L’iniziativa ha raccolto intorno a sé un significativo numero di
persone che si sono presentate per offrire il proprio contributo.

Siamo poi rimasti favorevolmente stupiti dalla risposta ricevuta
dagli studenti delle scuole medie superiori. Tanti ragazzi e ragazze si
alternano – sono una ventina a settimana – per dare braccia e gambe al cuore:
preparano, caricano e scaricano, consegnano le derrate alimentari. Tutto con la
semplicità e l’allegria che li contraddistingue. Constatano direttamente i
frutti del proprio operato e questo li rende ancora più motivati.

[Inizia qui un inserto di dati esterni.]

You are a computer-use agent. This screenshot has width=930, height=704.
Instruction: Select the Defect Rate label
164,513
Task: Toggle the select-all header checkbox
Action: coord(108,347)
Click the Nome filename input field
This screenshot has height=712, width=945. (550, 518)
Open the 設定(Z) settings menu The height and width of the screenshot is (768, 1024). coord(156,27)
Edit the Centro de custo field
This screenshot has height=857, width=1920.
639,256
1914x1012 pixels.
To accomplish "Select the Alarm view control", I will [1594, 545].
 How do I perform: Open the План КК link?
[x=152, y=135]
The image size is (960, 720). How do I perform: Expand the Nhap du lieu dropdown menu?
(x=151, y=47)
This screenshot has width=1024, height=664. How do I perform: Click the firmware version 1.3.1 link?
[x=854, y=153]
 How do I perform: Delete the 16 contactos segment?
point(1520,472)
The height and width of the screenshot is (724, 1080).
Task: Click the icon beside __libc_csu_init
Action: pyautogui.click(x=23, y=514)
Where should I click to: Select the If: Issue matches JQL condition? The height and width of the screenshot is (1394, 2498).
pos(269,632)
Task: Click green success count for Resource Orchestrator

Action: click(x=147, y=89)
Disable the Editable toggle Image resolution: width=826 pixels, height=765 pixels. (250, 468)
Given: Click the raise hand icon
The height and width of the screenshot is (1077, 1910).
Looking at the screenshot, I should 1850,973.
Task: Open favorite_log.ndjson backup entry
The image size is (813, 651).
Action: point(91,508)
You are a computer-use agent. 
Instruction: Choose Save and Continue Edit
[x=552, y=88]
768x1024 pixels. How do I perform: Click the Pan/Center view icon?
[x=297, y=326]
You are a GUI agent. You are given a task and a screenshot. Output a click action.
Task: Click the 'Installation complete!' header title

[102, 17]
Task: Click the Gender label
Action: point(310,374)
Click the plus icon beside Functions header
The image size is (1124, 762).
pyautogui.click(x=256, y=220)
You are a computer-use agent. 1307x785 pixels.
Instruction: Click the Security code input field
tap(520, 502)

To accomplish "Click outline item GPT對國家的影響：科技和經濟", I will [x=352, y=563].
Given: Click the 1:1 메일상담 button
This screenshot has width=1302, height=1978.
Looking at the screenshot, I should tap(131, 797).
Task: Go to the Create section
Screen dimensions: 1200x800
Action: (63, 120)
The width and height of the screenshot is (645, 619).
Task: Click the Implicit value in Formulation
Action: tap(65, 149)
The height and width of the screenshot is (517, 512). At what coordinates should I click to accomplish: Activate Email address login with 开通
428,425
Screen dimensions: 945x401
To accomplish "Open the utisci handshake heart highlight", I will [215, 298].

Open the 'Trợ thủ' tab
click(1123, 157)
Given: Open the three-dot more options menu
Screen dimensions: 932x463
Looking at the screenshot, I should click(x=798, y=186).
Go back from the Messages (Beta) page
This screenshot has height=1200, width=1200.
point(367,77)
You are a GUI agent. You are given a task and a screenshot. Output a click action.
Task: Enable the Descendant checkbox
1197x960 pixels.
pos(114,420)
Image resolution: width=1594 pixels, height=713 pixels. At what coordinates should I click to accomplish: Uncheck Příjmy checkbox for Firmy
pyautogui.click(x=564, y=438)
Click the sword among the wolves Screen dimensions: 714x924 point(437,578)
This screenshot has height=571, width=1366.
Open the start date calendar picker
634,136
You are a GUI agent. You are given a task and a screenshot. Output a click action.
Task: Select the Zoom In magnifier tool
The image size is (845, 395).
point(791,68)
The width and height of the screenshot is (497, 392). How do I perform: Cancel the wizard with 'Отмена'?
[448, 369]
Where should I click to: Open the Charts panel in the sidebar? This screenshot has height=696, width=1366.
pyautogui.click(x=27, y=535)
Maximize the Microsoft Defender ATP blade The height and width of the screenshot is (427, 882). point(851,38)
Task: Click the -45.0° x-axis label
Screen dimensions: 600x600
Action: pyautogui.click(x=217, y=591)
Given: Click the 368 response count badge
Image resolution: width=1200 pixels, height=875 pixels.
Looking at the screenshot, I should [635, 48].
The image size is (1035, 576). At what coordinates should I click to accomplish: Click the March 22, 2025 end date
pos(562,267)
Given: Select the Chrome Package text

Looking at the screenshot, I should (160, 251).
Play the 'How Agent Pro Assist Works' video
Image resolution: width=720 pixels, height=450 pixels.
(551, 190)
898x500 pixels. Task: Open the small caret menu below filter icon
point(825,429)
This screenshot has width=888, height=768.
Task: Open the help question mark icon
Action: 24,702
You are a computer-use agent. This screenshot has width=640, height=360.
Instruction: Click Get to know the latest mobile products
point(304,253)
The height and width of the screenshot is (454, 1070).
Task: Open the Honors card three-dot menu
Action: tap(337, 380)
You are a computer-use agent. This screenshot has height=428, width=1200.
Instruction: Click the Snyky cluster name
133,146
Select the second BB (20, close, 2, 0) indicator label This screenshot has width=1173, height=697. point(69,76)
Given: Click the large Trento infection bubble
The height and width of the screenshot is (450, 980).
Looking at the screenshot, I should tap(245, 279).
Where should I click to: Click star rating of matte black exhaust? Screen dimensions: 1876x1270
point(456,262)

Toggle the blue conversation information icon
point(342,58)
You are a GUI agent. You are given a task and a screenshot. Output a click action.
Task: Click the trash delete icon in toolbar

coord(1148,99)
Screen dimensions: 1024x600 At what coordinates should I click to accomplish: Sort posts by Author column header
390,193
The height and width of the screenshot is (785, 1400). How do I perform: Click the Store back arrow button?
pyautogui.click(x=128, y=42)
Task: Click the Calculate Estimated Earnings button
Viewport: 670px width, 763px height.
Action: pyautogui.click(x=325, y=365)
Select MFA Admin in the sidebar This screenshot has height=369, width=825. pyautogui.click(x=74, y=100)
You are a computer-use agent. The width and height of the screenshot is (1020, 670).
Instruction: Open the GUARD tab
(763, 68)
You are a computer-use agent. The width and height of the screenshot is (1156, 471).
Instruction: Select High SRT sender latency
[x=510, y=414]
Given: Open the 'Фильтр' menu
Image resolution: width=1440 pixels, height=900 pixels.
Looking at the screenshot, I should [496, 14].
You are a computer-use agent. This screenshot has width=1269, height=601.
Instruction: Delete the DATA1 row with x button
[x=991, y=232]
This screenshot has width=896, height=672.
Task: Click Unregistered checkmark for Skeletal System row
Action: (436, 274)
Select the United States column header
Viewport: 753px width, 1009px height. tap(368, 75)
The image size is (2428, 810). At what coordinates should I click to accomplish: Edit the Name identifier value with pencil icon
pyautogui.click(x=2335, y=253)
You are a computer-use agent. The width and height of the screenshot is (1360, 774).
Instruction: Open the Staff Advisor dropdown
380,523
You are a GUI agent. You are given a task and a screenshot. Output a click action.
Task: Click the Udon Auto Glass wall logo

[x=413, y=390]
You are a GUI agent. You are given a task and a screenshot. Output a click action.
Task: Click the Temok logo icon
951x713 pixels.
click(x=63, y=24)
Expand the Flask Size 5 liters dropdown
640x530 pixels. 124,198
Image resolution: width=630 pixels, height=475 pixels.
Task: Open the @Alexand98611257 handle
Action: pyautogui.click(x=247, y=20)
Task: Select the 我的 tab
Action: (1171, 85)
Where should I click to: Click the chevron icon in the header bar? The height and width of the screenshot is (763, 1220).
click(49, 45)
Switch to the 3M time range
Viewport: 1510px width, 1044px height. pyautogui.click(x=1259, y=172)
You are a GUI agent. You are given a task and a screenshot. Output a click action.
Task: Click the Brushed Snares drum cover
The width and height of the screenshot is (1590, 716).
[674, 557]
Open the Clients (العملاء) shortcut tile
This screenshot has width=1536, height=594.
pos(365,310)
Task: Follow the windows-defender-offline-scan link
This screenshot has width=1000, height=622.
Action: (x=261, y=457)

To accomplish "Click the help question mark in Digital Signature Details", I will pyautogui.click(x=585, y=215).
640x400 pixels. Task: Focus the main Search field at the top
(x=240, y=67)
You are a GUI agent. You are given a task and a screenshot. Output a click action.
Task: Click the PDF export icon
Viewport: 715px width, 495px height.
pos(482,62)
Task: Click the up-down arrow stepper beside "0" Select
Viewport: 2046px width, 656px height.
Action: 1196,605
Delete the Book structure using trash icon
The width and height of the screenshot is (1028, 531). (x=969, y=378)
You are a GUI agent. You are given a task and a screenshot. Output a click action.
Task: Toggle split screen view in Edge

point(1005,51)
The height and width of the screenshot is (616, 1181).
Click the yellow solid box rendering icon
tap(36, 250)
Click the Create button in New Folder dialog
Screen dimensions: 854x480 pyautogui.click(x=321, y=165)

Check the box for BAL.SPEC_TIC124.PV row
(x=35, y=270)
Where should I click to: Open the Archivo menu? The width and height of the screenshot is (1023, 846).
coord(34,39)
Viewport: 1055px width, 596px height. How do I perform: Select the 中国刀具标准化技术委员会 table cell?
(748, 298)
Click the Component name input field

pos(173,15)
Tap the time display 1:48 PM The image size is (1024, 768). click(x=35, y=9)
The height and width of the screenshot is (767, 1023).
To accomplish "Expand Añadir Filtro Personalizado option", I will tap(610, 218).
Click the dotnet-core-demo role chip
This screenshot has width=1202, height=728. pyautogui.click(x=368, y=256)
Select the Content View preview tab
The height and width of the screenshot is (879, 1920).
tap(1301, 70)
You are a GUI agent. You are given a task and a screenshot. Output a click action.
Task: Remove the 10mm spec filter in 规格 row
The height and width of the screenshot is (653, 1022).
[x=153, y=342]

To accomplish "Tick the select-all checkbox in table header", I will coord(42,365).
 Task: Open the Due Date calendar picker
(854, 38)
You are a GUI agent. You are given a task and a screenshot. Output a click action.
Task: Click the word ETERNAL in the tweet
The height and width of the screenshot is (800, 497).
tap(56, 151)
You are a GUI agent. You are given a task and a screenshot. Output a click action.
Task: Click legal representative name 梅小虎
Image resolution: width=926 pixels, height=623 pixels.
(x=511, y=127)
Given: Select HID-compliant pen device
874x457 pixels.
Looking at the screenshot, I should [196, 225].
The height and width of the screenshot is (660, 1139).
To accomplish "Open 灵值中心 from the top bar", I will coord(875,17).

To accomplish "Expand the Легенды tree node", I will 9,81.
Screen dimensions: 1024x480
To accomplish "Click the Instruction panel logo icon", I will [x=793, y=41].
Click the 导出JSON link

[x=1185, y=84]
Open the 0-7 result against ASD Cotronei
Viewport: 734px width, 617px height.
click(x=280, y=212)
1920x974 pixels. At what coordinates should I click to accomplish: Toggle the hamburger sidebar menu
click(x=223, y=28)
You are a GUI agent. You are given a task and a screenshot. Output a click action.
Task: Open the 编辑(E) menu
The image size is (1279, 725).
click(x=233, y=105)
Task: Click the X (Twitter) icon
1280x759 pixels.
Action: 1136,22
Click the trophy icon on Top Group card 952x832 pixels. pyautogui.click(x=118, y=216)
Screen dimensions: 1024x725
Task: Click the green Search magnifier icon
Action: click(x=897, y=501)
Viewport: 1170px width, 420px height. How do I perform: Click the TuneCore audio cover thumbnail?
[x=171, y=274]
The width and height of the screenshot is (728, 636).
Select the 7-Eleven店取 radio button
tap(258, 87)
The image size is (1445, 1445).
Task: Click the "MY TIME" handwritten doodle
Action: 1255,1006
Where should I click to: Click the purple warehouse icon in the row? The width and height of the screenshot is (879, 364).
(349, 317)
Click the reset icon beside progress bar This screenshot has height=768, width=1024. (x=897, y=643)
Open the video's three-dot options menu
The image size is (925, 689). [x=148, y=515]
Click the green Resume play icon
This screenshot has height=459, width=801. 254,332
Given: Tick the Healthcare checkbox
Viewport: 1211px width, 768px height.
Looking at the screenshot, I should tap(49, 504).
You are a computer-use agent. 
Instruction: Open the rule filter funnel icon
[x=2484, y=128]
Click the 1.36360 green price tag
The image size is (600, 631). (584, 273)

Racconta Carlotta: «Quando prepariamo le cassette di frutta e
verdura per le famiglie, controlliamo quello che arriva selezionando un
prodotto da distribuire che sia il più possibile integro. Lo scarto che prima
gettavamo nei cassonetti della differenziata adesso lo appoggiamo all’esterno
del negozio e mi stringe il cuore quando si forma un silenzioso e costante
avvicinamento di persone che raccolgono quello che noi scartiamo».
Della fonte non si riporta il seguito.